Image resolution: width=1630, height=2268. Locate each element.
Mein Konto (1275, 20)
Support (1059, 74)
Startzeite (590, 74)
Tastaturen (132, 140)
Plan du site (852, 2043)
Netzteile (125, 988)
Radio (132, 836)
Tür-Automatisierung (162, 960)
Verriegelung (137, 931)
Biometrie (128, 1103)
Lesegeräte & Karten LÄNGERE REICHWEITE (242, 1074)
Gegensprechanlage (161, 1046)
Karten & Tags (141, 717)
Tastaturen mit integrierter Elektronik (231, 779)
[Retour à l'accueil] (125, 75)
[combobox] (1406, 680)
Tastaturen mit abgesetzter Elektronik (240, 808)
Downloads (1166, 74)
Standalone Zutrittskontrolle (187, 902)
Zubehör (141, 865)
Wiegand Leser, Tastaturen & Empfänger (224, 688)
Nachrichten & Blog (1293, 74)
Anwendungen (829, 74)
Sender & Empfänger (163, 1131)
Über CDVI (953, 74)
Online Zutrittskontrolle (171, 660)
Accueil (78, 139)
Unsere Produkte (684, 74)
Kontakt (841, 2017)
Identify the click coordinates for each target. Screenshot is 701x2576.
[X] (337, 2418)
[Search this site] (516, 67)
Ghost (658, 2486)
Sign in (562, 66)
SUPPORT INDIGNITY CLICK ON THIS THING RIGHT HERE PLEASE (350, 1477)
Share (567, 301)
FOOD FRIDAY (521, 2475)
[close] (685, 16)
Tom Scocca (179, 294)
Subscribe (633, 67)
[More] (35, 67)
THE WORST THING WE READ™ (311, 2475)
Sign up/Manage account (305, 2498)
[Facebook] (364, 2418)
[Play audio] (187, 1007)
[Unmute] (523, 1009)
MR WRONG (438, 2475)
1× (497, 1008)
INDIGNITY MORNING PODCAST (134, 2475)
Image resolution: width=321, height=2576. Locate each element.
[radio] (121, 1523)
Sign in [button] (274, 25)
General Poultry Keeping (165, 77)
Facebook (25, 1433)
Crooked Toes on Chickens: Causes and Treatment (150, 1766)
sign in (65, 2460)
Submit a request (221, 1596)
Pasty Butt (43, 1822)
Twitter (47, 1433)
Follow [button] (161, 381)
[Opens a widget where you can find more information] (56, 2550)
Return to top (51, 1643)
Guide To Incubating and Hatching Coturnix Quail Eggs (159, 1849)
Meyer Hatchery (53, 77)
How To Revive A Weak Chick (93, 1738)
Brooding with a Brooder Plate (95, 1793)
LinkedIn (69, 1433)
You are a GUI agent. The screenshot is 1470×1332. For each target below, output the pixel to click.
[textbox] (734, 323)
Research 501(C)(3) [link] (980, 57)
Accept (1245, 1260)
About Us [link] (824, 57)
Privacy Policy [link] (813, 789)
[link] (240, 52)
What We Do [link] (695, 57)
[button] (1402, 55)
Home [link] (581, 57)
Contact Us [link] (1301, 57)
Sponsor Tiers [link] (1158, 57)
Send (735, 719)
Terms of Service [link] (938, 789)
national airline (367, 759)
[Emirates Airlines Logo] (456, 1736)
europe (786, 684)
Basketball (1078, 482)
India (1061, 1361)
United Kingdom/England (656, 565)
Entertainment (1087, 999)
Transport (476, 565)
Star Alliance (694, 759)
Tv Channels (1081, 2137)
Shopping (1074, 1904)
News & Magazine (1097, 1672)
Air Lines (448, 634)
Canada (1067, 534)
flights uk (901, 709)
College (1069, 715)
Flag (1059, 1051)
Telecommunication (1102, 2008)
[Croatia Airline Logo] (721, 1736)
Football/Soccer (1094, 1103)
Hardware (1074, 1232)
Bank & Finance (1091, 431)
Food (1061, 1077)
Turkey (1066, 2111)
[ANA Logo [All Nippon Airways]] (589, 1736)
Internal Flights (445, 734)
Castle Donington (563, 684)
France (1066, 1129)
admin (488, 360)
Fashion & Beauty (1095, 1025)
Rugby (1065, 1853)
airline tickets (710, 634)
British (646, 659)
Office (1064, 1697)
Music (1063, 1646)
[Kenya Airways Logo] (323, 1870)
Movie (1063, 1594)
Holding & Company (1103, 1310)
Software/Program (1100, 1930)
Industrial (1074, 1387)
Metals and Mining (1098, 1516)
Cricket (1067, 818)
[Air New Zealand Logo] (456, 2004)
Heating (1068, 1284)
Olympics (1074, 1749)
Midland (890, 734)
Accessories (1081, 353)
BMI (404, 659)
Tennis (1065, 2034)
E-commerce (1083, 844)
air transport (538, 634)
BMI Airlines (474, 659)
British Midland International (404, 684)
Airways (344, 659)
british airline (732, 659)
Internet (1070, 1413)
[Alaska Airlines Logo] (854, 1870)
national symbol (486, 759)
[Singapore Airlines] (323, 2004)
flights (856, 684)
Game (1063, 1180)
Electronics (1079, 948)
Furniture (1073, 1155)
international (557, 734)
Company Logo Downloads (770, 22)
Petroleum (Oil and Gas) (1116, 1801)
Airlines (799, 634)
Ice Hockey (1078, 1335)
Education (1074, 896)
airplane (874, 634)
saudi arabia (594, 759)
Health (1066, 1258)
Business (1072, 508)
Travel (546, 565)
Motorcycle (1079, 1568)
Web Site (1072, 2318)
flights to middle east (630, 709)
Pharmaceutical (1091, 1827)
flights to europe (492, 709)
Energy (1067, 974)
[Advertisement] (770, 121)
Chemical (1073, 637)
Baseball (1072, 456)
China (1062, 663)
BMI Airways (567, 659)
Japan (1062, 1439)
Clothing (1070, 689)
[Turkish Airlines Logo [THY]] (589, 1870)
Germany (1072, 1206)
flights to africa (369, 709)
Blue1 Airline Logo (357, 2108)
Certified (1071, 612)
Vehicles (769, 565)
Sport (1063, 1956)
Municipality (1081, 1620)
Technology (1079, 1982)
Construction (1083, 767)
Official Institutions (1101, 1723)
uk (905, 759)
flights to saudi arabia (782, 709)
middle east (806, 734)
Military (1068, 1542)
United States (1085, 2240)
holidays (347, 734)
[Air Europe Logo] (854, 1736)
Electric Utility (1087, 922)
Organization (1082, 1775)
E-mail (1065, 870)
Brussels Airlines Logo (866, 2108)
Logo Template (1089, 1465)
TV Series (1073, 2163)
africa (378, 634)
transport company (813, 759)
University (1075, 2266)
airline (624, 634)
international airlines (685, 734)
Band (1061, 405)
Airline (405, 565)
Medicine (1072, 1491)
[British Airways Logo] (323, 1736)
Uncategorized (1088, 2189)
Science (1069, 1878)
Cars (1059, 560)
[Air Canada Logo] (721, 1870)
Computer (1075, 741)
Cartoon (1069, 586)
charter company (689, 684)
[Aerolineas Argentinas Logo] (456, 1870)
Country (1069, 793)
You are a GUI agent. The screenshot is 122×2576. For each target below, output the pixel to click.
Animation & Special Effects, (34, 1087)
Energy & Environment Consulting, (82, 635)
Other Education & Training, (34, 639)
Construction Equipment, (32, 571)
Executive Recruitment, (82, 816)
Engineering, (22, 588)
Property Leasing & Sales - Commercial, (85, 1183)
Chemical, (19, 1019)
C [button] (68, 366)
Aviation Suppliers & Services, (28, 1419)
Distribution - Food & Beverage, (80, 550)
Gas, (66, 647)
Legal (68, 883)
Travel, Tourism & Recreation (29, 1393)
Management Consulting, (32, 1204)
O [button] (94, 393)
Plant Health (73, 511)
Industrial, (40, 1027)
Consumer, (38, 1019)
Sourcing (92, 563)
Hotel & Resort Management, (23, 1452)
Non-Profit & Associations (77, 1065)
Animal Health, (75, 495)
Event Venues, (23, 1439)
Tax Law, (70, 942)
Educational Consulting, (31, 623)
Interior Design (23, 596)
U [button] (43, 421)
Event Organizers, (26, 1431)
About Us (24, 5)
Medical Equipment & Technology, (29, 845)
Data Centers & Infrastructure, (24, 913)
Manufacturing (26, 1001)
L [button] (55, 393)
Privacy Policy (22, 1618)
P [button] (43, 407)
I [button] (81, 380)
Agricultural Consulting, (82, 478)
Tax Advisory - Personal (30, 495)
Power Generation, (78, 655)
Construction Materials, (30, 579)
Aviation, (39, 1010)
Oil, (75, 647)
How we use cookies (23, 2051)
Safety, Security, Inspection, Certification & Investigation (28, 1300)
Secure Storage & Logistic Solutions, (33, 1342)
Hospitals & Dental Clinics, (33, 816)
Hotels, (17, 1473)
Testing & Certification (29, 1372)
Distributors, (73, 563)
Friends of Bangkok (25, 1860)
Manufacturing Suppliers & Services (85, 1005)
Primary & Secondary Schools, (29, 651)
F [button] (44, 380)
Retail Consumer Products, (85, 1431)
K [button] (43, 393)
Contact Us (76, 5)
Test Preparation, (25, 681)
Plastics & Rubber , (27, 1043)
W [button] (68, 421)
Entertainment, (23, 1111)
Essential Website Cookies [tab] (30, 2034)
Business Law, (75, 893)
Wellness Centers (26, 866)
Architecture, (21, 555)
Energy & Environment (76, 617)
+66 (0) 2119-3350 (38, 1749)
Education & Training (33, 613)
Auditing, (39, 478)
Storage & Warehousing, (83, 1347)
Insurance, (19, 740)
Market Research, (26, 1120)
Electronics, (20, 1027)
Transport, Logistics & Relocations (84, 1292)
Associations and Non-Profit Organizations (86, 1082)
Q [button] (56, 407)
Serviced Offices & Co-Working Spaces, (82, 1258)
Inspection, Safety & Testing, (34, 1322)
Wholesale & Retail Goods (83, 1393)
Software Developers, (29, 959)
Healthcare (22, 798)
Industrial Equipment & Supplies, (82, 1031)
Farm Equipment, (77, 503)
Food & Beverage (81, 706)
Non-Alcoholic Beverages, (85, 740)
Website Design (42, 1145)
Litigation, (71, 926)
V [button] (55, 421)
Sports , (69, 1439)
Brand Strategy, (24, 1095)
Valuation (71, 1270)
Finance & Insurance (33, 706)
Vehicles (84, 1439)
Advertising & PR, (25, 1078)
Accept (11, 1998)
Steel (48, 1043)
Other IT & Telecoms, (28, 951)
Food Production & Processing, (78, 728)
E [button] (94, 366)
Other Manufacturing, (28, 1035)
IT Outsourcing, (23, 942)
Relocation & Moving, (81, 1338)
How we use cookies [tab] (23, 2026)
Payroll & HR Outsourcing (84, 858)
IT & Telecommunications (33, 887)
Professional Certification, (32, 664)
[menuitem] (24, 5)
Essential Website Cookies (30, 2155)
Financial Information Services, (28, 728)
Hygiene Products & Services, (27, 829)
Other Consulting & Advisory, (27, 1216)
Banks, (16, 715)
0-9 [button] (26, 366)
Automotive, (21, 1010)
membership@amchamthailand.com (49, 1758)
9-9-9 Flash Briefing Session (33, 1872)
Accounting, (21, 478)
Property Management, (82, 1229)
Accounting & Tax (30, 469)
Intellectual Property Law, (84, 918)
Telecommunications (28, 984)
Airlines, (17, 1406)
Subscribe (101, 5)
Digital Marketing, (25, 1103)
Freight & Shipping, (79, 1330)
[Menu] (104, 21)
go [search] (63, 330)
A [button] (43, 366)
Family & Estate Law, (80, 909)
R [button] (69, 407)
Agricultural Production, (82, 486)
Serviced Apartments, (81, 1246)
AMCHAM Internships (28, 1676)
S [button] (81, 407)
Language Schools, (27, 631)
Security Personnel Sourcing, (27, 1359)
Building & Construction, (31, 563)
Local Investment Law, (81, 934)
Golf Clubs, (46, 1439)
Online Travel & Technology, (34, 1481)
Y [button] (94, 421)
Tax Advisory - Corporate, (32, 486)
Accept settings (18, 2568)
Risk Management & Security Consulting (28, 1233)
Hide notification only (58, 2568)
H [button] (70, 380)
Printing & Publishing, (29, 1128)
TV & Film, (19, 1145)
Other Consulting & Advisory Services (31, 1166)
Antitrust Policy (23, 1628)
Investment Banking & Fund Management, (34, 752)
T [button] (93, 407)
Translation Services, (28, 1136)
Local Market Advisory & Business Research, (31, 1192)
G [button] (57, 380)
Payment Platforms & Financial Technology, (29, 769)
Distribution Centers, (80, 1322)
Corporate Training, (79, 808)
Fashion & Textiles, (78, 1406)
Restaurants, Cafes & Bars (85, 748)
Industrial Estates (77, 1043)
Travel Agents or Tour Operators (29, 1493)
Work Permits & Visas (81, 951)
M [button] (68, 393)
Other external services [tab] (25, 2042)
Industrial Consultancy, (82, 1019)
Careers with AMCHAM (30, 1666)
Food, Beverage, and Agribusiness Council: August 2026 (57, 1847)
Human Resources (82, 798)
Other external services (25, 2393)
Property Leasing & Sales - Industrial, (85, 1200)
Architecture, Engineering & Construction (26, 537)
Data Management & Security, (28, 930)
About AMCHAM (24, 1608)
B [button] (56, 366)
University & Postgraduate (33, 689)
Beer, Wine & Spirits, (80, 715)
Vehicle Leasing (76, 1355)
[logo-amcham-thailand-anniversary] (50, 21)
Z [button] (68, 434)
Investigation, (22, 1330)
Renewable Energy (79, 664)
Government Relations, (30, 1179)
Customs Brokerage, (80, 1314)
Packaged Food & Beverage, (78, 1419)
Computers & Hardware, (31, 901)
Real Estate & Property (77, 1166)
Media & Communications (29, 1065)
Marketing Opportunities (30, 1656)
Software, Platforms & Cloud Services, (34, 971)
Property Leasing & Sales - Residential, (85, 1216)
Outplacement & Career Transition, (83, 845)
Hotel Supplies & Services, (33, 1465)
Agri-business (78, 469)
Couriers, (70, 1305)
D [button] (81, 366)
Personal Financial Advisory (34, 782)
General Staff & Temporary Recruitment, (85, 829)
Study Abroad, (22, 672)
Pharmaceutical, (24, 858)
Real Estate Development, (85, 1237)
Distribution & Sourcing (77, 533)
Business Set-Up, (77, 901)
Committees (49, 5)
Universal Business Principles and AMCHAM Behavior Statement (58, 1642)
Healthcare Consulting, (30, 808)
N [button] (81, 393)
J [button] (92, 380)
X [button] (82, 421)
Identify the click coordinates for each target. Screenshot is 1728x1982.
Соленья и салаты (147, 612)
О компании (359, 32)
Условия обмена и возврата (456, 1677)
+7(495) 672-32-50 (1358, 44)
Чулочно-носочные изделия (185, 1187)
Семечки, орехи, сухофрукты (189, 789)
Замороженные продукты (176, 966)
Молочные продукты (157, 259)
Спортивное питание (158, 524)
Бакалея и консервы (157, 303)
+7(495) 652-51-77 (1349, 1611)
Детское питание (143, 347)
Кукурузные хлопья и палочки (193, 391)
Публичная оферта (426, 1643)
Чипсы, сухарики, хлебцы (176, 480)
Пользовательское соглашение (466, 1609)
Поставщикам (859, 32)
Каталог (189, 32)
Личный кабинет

▸ **Your instructions**:
Please reply with an exact copy of the lines above, starting at the first and ending at the line that holds "[Retour à l'accueil] (125, 75)".

▸ **Solution to this task**:
Image resolution: width=1630, height=2268. Locate each element.
Mein Konto (1275, 20)
Support (1059, 74)
Startzeite (590, 74)
Tastaturen (132, 140)
Plan du site (852, 2043)
Netzteile (125, 988)
Radio (132, 836)
Tür-Automatisierung (162, 960)
Verriegelung (137, 931)
Biometrie (128, 1103)
Lesegeräte & Karten LÄNGERE REICHWEITE (242, 1074)
Gegensprechanlage (161, 1046)
Karten & Tags (141, 717)
Tastaturen mit integrierter Elektronik (231, 779)
[Retour à l'accueil] (125, 75)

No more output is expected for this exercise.